O Papa Leão XIV nos lembra que a mesa comum é um lugar de encontro e de justiça. Não podemos celebrar a Eucaristia, o pão da vida, se fechamos os olhos para a fome do mundo. A comunhão com Cristo exige comunhão com os pobres.

A resposta da Igreja: mais que palavras, ações concretas

Felizmente, muitas comunidades cristãs já estão respondendo. Bancos de alimentos, cozinhas comunitárias, hortas comunitárias e programas de resgate de alimentos são iniciativas que estão fazendo a diferença. Mas precisamos fazer mais. Cada igreja local pode ser um centro de distribuição e solidariedade. Como está escrito: "A religião pura e sem mácula diante de Deus, nosso Pai, é esta: visitar os órfãos e as viúvas nas suas tribulações" (Tiago 1:27, NVI).

Além disso, devemos defender políticas públicas que promovam a segurança alimentar e reduzam o desperdício. A justiça social é parte integrante do evangelho. O profeta Amós clama: "Corra o juízo como as águas, e a justiça como ribeiro perene" (Amós 5:24, NVI). Não podemos ser neutros diante da injustiça da fome.

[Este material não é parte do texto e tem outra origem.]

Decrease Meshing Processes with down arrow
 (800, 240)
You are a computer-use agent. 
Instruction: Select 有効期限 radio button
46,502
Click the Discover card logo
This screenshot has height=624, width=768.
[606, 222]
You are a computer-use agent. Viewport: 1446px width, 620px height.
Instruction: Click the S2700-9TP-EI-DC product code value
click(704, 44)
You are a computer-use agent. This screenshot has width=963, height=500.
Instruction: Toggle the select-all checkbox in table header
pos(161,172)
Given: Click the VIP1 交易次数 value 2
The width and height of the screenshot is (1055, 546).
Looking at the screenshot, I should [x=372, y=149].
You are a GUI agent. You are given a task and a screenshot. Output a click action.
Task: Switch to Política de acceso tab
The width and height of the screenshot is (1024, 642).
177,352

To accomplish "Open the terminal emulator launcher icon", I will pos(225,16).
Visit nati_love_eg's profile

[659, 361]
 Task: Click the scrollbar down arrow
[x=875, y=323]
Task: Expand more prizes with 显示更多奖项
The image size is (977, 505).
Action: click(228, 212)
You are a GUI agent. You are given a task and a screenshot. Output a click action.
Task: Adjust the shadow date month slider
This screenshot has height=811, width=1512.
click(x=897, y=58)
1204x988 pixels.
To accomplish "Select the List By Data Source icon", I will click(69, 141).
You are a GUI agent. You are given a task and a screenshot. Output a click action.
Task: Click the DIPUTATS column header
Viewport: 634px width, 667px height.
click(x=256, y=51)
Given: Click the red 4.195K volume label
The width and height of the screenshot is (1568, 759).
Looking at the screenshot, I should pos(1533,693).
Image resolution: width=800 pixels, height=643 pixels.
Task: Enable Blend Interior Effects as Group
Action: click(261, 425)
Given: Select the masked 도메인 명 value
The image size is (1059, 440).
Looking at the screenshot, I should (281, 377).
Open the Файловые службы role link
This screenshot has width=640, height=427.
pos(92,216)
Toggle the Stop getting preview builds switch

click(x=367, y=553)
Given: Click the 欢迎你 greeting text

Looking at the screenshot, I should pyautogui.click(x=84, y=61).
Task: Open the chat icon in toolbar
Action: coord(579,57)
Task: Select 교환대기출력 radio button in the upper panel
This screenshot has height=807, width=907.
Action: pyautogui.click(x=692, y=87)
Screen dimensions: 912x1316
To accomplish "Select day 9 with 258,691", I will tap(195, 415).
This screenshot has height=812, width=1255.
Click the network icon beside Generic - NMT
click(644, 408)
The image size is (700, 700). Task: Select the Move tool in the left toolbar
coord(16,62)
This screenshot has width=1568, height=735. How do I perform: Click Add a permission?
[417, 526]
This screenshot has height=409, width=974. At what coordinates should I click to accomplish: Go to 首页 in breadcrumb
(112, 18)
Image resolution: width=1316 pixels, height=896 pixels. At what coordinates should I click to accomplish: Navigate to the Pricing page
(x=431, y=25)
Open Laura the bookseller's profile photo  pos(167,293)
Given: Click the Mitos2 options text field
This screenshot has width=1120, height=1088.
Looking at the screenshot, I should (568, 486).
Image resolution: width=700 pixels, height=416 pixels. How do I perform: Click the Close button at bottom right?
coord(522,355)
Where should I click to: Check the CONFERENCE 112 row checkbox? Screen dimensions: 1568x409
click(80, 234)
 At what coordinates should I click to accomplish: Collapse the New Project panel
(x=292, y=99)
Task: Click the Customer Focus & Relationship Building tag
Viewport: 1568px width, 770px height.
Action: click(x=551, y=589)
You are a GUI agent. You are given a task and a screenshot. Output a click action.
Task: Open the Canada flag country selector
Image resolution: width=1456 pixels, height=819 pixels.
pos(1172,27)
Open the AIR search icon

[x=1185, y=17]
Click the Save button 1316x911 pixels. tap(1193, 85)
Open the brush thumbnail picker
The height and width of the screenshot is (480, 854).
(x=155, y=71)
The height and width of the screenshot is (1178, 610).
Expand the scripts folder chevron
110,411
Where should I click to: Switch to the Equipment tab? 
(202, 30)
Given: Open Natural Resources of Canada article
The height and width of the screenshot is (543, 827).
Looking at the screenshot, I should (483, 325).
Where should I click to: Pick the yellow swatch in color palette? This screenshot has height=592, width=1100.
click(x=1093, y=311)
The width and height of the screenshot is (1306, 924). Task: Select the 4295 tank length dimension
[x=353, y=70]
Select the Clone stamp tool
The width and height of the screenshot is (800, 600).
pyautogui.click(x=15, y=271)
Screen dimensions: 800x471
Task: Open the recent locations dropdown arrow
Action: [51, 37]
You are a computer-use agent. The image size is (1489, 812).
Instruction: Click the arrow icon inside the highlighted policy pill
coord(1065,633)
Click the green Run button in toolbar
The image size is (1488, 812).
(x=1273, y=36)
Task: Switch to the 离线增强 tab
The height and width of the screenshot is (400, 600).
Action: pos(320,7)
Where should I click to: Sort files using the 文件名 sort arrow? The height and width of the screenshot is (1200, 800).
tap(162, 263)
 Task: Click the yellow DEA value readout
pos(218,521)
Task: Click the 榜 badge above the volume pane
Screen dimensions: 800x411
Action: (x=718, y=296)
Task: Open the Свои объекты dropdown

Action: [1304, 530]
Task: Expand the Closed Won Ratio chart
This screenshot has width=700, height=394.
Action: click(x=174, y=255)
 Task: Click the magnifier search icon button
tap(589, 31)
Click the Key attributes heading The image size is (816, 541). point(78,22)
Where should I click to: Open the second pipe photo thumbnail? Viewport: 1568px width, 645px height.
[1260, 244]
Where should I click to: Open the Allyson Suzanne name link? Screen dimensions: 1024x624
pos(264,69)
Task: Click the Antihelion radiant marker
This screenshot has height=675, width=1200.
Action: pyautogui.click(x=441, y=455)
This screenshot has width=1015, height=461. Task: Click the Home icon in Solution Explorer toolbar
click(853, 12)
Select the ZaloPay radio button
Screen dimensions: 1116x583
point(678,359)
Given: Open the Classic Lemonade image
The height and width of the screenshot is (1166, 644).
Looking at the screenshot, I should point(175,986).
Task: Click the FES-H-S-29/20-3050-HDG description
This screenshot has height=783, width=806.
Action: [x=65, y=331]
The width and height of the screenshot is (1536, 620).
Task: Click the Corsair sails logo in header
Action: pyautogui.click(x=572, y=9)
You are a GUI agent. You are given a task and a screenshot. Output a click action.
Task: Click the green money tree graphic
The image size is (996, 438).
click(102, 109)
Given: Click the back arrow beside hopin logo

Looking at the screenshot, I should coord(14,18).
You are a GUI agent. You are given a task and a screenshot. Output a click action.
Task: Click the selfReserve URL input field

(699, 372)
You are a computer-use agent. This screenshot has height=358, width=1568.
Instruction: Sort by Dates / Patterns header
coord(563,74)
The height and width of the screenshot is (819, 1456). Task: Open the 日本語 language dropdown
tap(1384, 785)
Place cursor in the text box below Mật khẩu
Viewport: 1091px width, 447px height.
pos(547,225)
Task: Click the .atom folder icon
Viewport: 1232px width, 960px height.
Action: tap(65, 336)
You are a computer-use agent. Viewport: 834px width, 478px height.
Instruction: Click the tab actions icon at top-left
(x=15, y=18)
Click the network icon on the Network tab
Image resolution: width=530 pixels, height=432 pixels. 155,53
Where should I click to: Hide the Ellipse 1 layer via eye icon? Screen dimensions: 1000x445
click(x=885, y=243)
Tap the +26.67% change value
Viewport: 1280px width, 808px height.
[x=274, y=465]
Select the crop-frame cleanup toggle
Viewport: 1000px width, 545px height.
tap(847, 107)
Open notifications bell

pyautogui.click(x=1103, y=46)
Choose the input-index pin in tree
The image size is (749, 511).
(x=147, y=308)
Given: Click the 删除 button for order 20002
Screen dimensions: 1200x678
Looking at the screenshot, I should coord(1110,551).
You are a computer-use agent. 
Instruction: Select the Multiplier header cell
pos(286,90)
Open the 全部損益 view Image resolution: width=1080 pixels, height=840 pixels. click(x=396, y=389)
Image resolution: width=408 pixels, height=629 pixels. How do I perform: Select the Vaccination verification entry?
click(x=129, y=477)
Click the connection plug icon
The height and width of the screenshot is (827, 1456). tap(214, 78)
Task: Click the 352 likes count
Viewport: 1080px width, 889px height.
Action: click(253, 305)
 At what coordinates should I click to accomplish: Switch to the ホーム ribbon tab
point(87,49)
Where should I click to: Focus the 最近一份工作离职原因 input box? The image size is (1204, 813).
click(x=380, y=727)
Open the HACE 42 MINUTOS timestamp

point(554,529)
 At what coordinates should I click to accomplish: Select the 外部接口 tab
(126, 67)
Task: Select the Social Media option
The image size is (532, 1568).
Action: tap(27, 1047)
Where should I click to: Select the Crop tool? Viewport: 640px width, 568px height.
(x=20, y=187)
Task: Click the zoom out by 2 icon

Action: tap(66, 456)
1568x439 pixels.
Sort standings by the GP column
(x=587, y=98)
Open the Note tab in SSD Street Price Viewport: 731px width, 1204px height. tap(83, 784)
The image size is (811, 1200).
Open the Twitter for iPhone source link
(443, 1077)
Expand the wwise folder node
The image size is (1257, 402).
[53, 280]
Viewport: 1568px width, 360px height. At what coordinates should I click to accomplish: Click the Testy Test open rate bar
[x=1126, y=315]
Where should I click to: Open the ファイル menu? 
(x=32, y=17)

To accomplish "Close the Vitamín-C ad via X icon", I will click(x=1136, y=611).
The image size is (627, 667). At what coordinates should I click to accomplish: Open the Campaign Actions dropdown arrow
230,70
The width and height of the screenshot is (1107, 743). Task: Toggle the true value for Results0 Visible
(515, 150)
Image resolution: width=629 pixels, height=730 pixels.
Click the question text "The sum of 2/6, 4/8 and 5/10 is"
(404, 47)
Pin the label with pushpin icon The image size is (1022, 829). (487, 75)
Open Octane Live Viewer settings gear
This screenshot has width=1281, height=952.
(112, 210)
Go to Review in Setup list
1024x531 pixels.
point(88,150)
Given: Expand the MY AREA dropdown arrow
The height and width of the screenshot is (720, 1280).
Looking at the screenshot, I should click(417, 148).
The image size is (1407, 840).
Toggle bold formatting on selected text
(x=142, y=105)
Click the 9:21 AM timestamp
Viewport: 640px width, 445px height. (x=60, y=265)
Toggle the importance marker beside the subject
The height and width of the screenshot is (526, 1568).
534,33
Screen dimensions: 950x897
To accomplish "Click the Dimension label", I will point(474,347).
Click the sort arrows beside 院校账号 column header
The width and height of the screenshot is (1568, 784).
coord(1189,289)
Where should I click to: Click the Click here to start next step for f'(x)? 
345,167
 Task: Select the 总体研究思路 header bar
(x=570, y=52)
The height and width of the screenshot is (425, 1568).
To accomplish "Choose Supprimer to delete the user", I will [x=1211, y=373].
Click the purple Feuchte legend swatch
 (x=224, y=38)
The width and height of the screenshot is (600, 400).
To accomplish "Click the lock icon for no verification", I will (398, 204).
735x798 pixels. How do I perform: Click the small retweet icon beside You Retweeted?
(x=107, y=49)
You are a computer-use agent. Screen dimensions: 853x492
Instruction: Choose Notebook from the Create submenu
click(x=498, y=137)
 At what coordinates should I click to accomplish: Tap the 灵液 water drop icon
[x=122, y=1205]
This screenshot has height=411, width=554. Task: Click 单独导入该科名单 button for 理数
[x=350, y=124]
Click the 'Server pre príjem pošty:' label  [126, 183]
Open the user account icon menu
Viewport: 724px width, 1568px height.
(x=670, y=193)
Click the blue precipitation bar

Testemunhos de esperança: quando a mesa se estende

Em muitas partes da América Latina, as igrejas estão liderando esforços para combater a fome. Por exemplo, em uma comunidade no Peru, os fiéis organizam uma "panela comum" onde cada família contribui um pouco e cozinha para todos. No México, há programas de "despensas solidárias" que distribuem alimentos aos necessitados. Esses testemunhos nos inspiram a acreditar que um mundo sem fome é possível se todos fizermos a nossa parte.